Reciprocal modulation by sex steroid and calciotrophic hormones of skeletal cell proliferation

Abstract

We have demonstrated previously that 17β-estradiol (E 2) stimulates cell proliferation in skeletal tissues, as measured by increased DNA synthesis and creatine kinase (CK) specific activity, and that calciotrophic hormones modulate E 2 activity in rat osteoblastic sarcoma cells (ROS 17/2.8). Moreover, E 2 failed to stimulate DNA synthesis in vitamin D-depleted female rat bone in the absence of prior i.p. injections of 1,25(OH) 2D 3. We have, therefore, studied the effects of pretreatment of cells by one hormone on their response to challenge by a second hormone. We now report reciprocal interactions of sex steroids and other hormones modulating bone formation on cell proliferation parameters in primary bone and cartilage cell cultures; these interactions can selectively augment or diminish cell responsiveness to a given hormone. Pretreatment of rat epiphyseal cartilage cell cultures with 1,25(OH) 2D 3, 24,25(OH) 2D 3 or parathyroid hormone (PTH) for 5 days, followed by E 2 treatment for 24 h, resulted in increased DNA synthesis compared to cultures pretreated with vehicle.
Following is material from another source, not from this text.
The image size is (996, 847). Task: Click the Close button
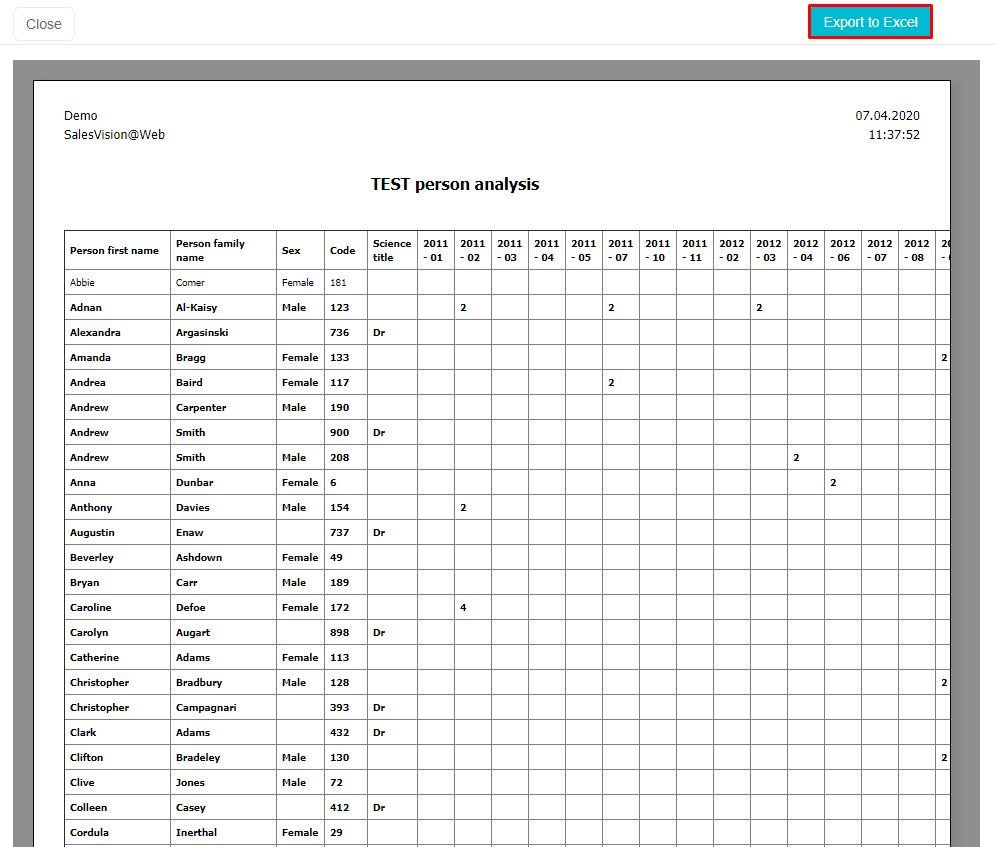click(x=44, y=24)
Prostaglandin (PGE 2) pretreatment blocked further response to E 2. In the reciprocal case, rat epiphyseal cartilage cells, pretreated with E 2, showed an increased response to PTH, a loss of the response to PGE 2 or 24,25(OH) 2D 3 and an inhibition of CK activity and DNA synthesis by 1,25(OH) 2D 3, similar to the characteristic inhibitory action of 1,25(OH) 2D 3 in osteoblasts. By contrast, rat epiphyseal cartilage cells pretreated with testosterone showed no changes in response to PTH, 24,25(OH) 2D 3 or PGE 2 and a decreased response to E 2, but were stimulated by 1,25(OH) 2D 3. Rat embryo calvaria cell cultures behaved similarly to epiphyseal cartilage cultures except that 24,25(OH) 2D 3 pretreatment did not increase the response to E 2. Reciprocally, pretreatment with E 2 before exposure to calciotrophic hormones did not change the responses of rat embryo calvaria cell cultures to 1,25(OH) 2D 3 or 24,25(OH) 2D 3. These findings suggest that the mutual interactions between calciotrophic hormones and E 2, demonstrated here in vitro, could selectively affect the responses of bone and cartilage cells to E 2 by several mechanisms. These possibilities include increased E 2 receptors and E 2-stimulated differentiation of cartilage cells to more E 2 responsive cells showing some characteristics of osteoblasts.